======== Data excerpts

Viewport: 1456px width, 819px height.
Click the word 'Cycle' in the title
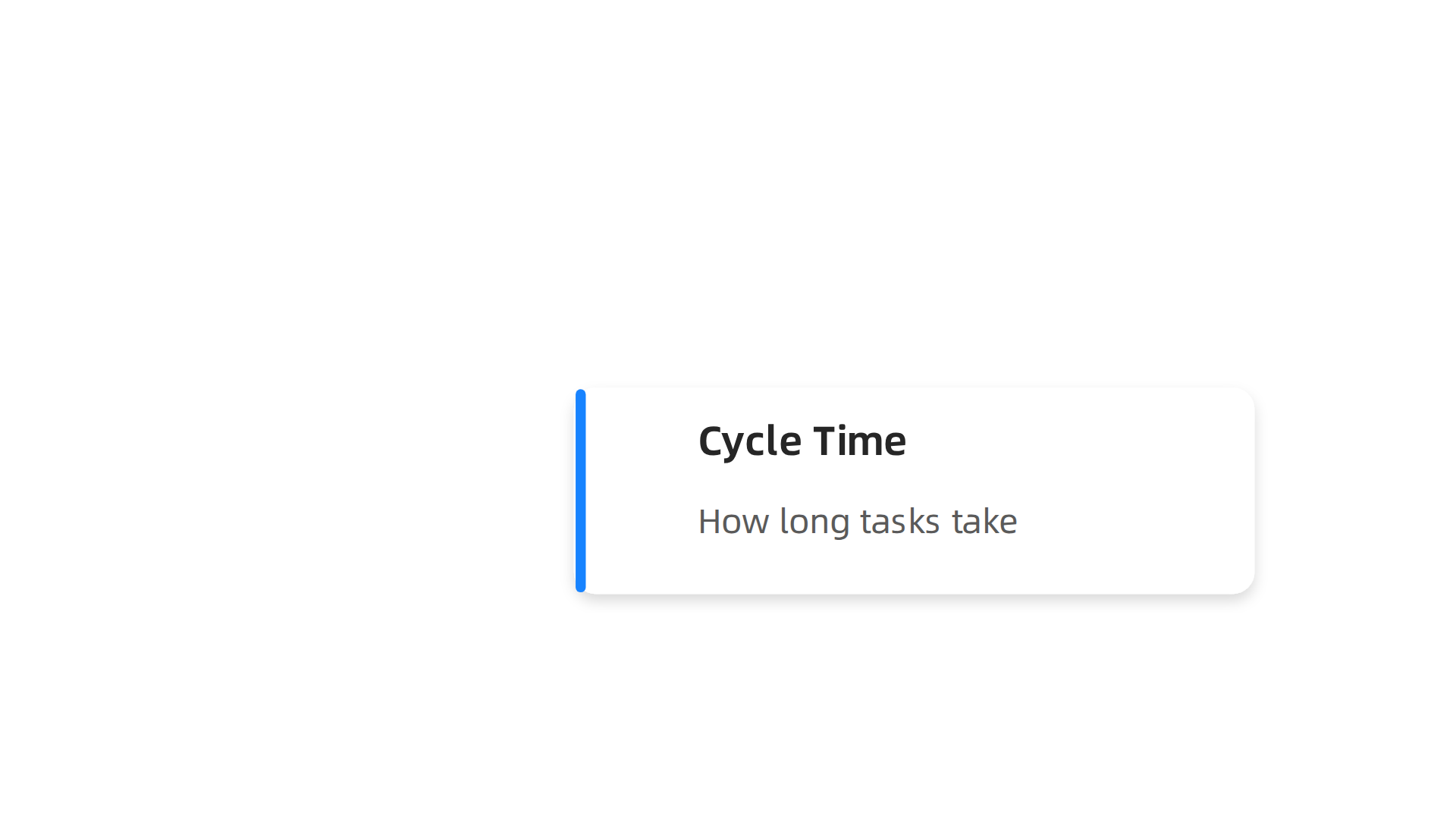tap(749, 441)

================
======== Data excerpts

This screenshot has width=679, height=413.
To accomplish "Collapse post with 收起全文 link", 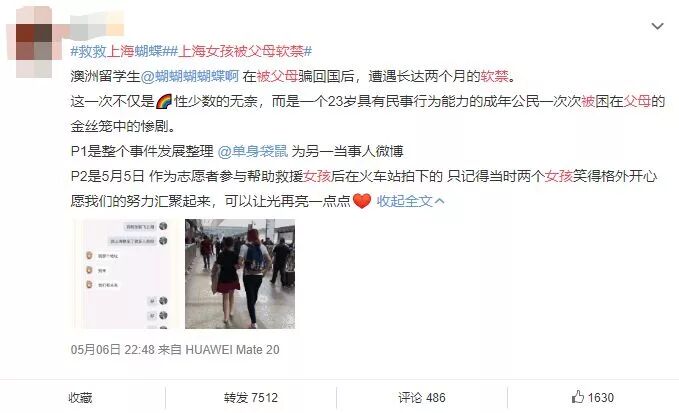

================

• **Description of the task**:
Using the listing above, repeat word for word each line from the one with "This screenshot has width=679, height=413." down to the one with "post with 收起全文", both included. Omit all pictures.

• **Answer space**:
This screenshot has width=679, height=413.
To accomplish "Collapse post with 收起全文 link", 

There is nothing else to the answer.